REQUIREMENT:
According to the article on Bill Martin, against which team did he make his major-league debut?

Bill Martin

This article was written by Bob Joel

On October 6, 1914, in the second game of a doubleheader, 20-year-old Bill Martin made his major-league debut against the Robins in Brooklyn. His performance was utterly unremarkable: He went hitless in three at-bats and committed an error at shortstop. No one at the time would have expected that this single game would constitute the entire major-league career of Bill Martin.

Bill Martin was one of the greatest all-around athletes ever to come out of the Washington, D.C., area, as he was a three-sport star, later inducted into Georgetown University’s Hall of Fame. Numerous major-league teams competed for his services and expectations for his career were sky-high. Martin’s career in the major leagues might not have turned out as anticipated, but his life was anything but ordinary as he went from starring on the collegiate playing fields to hobnobbing with the political elite in Washington.

Born on February 13, 1894, in Washington, William G. Martin was the only son born to William S. and Mary E.S. Martin. He had an older sister, Lucile, and three younger sisters – Loretta, Rosemary, and Julia. William S. Martin drove a soda-water truck as his occupation, yet the family lived a privileged lifestyle. Young Billy attended the elite and prestigious Georgetown Prep, where he starred in both baseball and football. William A. Martin, Jr., the great-grandson of William S., speculated that “maybe there was something other than soda in that Schweppes truck that my great-grandfather used to drive around Washington!”1 This would not be the last reference to “bootlegging” within the Martin family.

Martin entered Georgetown University in 1909. A right-handed thrower and batter, at 5-feet-8 and 170 pounds he was muscular and built like a fireplug. The young Irishman had a fiery disposition and seemingly boundless amounts of energy. He immediately made a name for himself playing on the hardwood court, the gridiron, and the baseball diamond as a freshman. By 1912, Martin was an established local star attracting much attention from area teams desiring his services. He played baseball for the Potomac Electric and Power Company (“Pepco”) nine and led the team to the district amateur championship.2 The first of many injuries occurred that fall as he broke his leg during a Georgetown football game.3 He missed the remainder of the football season as well as the basketball season. The injury was merely a prelude to what was to lie ahead for the young athlete.

Stored data:
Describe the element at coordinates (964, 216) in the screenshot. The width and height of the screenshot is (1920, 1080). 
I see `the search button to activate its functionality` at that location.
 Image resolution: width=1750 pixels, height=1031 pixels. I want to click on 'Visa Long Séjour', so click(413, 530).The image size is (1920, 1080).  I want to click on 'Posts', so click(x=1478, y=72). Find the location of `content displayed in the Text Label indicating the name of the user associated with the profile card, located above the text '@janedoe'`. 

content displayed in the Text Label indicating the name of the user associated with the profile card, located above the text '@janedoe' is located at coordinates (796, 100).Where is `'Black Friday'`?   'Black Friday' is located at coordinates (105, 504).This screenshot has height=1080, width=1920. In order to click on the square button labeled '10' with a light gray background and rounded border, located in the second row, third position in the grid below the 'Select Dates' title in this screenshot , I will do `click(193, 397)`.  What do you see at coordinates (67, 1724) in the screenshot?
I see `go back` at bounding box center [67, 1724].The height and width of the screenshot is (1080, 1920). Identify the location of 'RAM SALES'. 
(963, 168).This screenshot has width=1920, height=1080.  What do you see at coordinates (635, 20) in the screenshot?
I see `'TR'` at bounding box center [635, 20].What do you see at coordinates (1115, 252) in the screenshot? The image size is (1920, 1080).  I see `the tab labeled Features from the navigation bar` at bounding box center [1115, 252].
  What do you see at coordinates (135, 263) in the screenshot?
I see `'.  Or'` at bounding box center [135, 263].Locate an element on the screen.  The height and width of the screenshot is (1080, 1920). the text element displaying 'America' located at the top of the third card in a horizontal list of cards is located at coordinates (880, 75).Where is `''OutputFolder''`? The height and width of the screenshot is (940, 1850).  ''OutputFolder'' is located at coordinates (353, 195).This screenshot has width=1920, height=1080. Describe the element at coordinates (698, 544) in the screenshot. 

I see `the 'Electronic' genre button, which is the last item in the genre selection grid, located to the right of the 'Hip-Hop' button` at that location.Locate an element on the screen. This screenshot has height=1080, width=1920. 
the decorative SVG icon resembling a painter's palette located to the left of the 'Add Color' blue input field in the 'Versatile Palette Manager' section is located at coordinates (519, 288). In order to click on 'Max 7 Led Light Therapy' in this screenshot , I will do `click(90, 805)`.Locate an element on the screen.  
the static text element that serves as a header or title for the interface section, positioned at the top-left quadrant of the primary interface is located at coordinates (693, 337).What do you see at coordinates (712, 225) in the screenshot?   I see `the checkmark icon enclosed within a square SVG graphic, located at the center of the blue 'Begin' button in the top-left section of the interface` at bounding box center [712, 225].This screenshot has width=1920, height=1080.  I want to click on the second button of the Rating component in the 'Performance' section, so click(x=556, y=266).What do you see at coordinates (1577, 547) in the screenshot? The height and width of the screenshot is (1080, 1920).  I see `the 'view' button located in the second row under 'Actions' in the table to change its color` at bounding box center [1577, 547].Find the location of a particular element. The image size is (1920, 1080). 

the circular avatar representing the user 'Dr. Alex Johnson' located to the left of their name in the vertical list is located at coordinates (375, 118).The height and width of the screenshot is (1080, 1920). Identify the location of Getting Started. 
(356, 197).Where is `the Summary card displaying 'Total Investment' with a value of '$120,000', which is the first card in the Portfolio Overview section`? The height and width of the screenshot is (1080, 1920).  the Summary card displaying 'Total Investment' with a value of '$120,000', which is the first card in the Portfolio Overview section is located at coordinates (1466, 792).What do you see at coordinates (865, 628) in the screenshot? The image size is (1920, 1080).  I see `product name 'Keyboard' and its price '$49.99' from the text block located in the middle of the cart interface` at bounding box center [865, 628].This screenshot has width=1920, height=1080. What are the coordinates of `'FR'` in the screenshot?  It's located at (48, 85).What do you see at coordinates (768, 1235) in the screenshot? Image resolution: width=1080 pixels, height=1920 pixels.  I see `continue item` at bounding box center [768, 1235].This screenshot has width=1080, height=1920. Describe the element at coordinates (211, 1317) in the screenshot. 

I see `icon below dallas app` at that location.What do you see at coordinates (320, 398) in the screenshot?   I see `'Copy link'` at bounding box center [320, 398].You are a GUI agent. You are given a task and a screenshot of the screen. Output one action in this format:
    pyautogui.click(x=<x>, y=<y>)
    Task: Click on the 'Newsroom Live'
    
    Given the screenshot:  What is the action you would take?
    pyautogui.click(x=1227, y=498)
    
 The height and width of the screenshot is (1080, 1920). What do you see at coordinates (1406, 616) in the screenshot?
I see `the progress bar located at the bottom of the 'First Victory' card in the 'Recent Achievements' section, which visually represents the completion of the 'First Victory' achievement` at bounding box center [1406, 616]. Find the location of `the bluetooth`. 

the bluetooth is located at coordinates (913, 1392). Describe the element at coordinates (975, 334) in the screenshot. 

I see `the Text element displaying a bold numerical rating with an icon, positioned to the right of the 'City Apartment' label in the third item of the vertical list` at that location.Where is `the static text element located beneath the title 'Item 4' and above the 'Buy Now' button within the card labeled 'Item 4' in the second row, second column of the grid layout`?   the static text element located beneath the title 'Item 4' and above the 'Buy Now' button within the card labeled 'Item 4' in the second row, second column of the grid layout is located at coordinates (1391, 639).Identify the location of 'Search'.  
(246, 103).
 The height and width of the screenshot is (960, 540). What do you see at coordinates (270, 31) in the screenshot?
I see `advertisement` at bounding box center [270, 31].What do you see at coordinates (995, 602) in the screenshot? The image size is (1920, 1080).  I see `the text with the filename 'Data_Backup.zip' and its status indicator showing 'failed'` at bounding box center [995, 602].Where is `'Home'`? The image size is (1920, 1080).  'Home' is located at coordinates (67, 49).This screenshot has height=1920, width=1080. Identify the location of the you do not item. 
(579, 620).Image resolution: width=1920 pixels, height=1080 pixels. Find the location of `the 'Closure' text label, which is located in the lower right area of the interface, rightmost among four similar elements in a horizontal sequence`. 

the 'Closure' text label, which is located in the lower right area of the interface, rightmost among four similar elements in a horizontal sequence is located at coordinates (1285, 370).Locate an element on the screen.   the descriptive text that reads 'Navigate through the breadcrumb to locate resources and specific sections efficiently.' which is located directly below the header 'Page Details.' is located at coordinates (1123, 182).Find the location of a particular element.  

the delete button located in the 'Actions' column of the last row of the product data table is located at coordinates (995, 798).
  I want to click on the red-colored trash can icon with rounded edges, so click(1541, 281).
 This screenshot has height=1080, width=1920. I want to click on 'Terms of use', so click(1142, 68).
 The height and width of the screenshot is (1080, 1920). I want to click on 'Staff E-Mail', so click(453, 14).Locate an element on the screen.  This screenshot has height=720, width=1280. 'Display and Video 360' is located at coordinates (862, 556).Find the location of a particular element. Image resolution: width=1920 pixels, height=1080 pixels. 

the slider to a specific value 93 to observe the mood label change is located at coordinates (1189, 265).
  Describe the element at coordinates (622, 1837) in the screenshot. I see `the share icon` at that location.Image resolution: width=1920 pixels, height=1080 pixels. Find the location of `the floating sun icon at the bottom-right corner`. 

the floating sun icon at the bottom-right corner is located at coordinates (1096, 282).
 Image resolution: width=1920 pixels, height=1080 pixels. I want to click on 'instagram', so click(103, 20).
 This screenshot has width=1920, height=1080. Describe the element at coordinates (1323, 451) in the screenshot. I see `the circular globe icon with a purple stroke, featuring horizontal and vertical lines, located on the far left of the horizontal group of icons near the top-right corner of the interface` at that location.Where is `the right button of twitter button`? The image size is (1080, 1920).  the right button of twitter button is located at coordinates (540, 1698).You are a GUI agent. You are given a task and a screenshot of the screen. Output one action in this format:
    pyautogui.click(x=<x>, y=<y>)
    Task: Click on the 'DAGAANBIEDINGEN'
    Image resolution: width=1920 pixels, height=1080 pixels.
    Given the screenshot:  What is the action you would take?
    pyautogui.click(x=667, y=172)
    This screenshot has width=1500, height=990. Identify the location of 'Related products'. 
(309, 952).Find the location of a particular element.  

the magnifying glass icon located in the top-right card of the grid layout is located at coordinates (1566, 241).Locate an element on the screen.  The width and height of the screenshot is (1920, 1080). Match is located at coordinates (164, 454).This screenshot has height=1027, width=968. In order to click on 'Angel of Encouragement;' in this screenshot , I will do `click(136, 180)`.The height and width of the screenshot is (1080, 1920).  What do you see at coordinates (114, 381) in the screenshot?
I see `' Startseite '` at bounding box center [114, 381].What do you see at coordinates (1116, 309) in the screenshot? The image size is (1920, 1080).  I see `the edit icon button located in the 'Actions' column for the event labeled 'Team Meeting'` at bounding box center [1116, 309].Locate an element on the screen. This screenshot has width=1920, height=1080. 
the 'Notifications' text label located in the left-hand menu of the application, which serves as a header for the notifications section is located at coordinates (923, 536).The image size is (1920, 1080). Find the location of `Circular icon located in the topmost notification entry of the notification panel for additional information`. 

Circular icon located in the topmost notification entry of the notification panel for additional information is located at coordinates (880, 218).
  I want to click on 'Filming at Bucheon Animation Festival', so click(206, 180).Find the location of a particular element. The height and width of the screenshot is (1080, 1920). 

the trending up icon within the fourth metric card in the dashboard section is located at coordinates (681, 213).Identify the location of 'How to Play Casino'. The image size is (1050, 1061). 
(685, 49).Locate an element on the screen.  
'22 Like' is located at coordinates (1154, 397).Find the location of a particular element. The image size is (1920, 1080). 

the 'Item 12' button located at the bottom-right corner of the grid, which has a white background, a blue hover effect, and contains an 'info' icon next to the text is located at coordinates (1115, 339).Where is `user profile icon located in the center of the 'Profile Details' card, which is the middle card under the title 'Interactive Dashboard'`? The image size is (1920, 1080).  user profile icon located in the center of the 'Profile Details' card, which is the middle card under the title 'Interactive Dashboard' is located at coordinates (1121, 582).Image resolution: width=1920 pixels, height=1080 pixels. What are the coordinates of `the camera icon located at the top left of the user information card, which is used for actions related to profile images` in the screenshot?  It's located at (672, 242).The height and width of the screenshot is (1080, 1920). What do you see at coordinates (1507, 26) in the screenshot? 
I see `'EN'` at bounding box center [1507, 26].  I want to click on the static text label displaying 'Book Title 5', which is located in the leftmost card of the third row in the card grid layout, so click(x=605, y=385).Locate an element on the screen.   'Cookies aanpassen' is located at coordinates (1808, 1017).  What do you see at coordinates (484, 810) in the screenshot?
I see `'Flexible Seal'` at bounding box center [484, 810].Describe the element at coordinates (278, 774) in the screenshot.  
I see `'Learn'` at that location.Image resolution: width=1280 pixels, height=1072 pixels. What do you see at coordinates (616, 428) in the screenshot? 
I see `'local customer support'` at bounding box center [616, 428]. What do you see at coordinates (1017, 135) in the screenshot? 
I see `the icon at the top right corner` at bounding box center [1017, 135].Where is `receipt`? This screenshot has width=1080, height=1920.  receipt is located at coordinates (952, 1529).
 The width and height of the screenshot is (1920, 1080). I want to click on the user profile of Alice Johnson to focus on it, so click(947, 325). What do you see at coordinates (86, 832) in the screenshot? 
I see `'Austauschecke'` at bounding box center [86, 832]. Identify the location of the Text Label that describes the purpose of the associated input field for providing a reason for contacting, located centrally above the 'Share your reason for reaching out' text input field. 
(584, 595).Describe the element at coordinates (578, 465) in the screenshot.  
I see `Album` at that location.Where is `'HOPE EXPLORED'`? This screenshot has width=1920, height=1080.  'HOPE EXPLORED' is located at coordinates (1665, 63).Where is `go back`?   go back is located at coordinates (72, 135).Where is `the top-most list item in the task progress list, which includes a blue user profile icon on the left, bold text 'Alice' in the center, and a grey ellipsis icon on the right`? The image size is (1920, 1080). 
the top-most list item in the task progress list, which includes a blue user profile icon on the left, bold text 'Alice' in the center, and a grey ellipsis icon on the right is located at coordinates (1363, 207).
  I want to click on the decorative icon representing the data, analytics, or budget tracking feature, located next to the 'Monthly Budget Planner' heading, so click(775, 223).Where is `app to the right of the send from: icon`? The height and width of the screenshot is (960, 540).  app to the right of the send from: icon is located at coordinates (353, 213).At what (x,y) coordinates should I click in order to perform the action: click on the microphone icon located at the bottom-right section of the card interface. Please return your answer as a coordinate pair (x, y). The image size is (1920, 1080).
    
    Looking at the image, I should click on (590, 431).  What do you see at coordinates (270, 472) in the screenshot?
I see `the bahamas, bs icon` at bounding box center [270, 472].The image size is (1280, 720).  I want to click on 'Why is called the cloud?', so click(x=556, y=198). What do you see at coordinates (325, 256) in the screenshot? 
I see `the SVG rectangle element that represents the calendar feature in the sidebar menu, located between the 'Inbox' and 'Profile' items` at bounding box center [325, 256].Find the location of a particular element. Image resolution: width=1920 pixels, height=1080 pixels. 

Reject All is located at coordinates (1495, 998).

COMPLETED EXERCISE:
The Robins, in Brooklyn